Each line of the material below with the word "agent" is to be reported.

# # # #

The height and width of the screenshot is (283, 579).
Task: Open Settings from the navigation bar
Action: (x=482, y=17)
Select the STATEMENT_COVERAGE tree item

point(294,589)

# # # #

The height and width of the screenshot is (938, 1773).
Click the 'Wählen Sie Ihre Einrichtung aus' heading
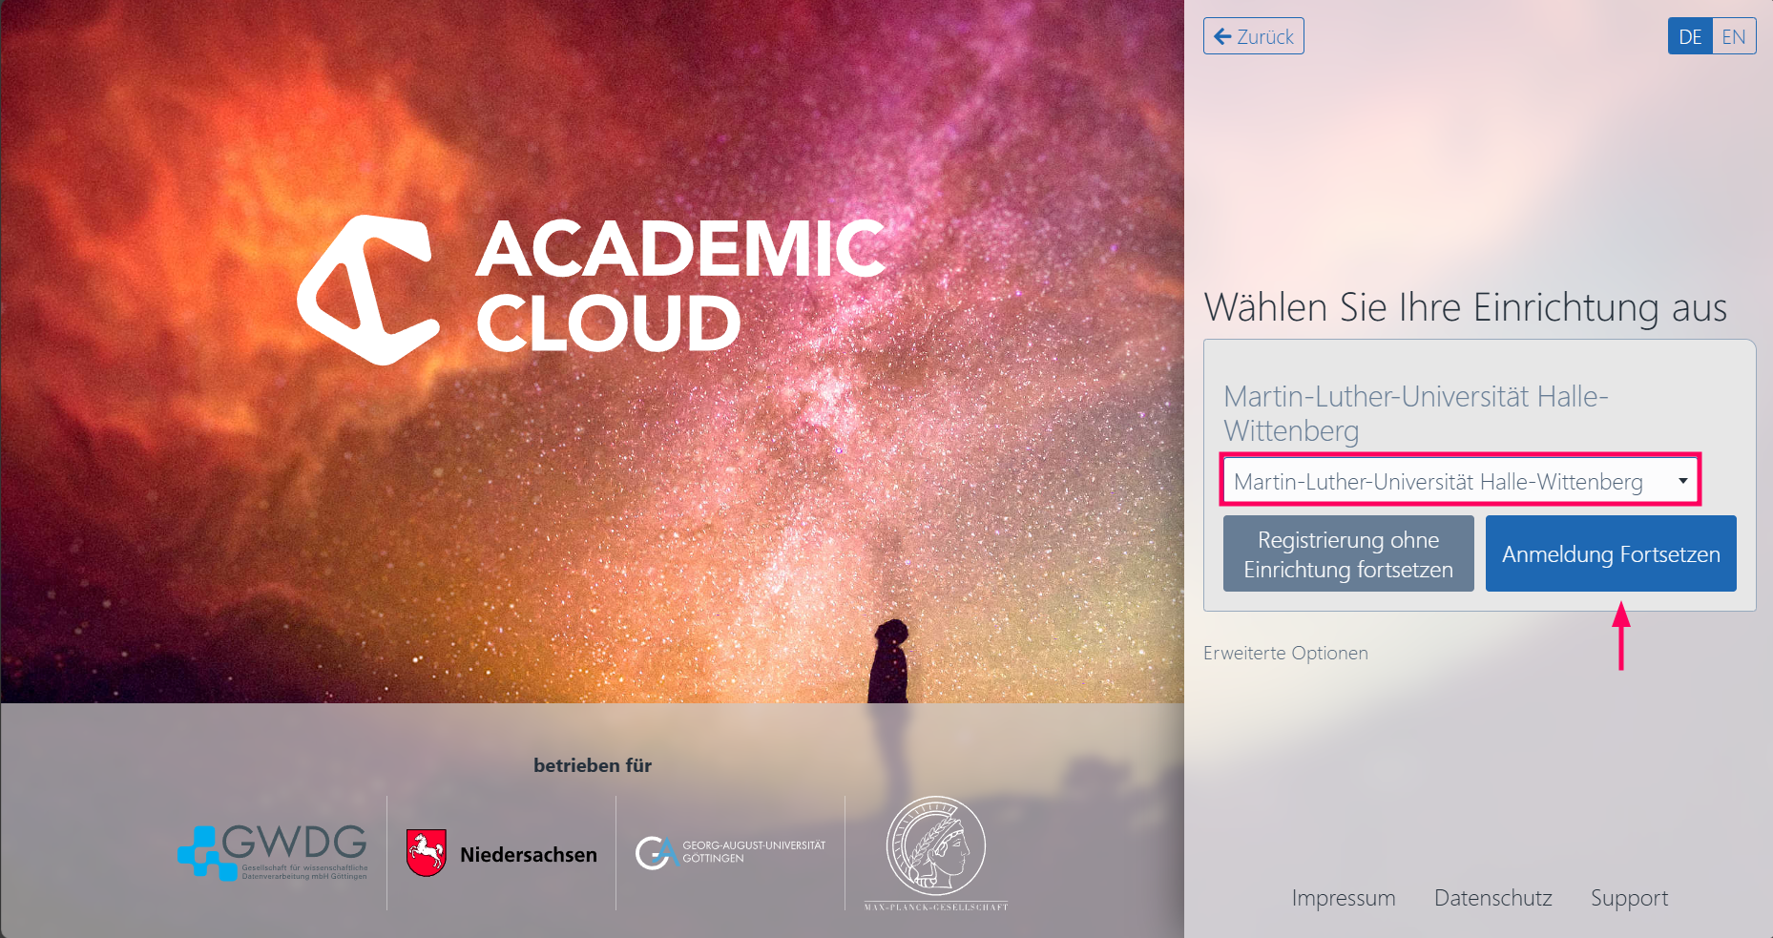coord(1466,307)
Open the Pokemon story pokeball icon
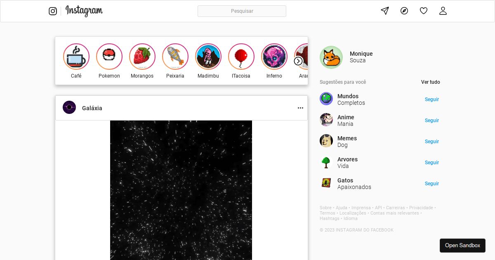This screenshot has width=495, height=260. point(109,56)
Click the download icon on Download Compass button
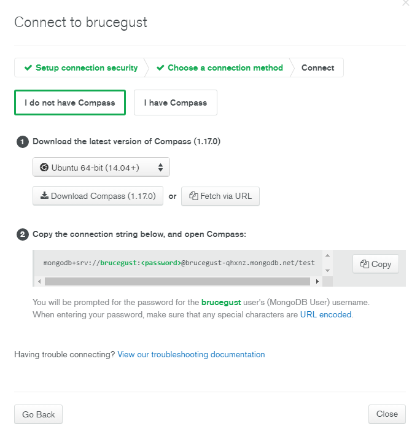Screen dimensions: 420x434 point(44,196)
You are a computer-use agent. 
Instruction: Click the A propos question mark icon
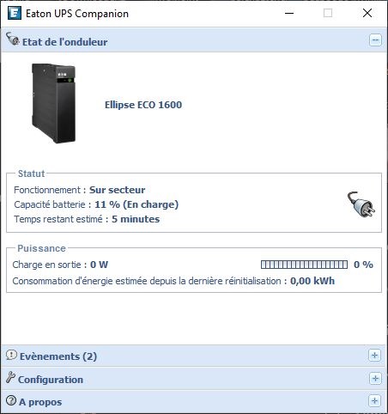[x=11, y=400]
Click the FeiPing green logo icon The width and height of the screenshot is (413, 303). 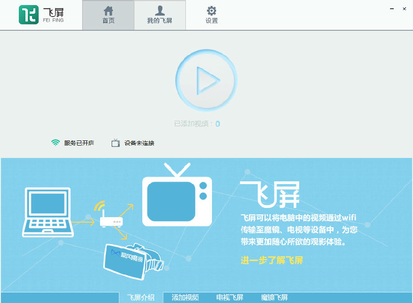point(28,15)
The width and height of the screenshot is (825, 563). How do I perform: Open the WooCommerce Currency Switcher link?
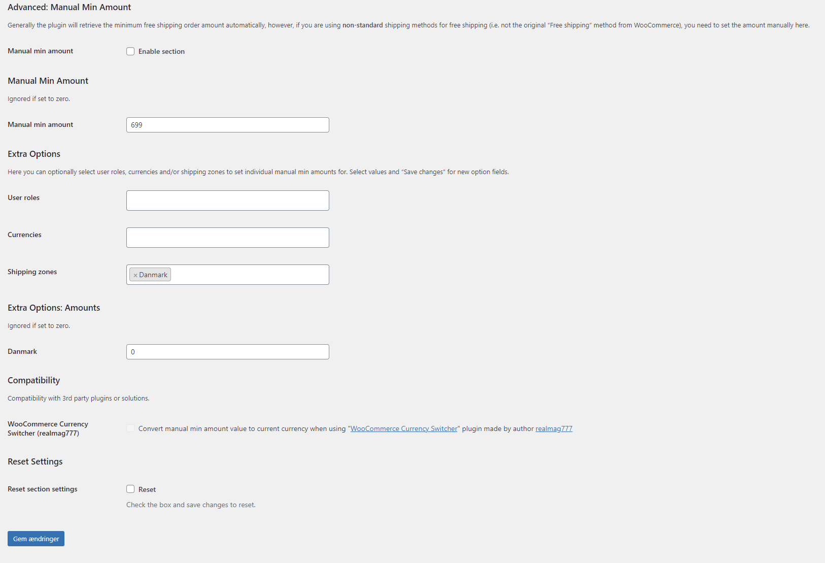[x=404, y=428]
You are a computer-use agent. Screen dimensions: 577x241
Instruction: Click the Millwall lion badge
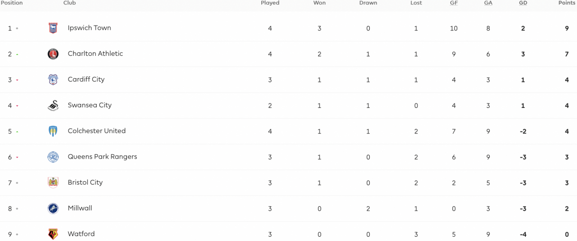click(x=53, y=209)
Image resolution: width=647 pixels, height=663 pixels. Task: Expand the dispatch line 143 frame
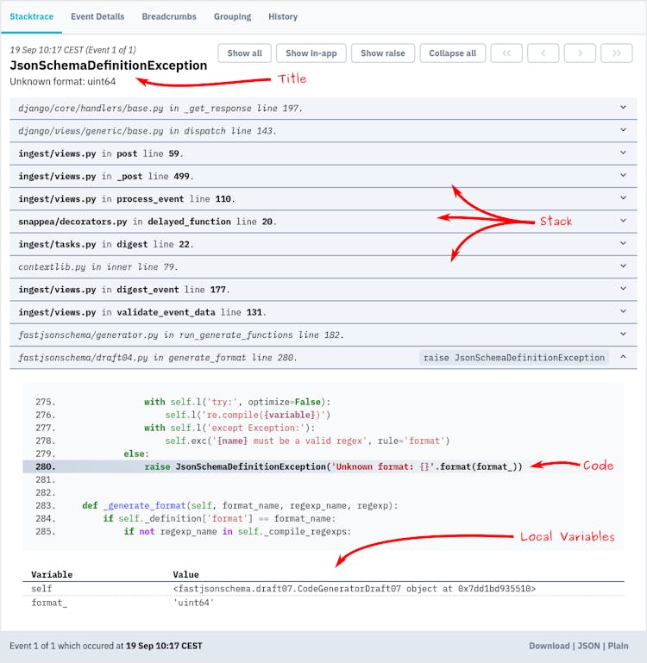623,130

# # # #

▶ [Solved problem]:
You are a computer-use agent. 
You are a computer-use agent. Screen dimensions: 577x241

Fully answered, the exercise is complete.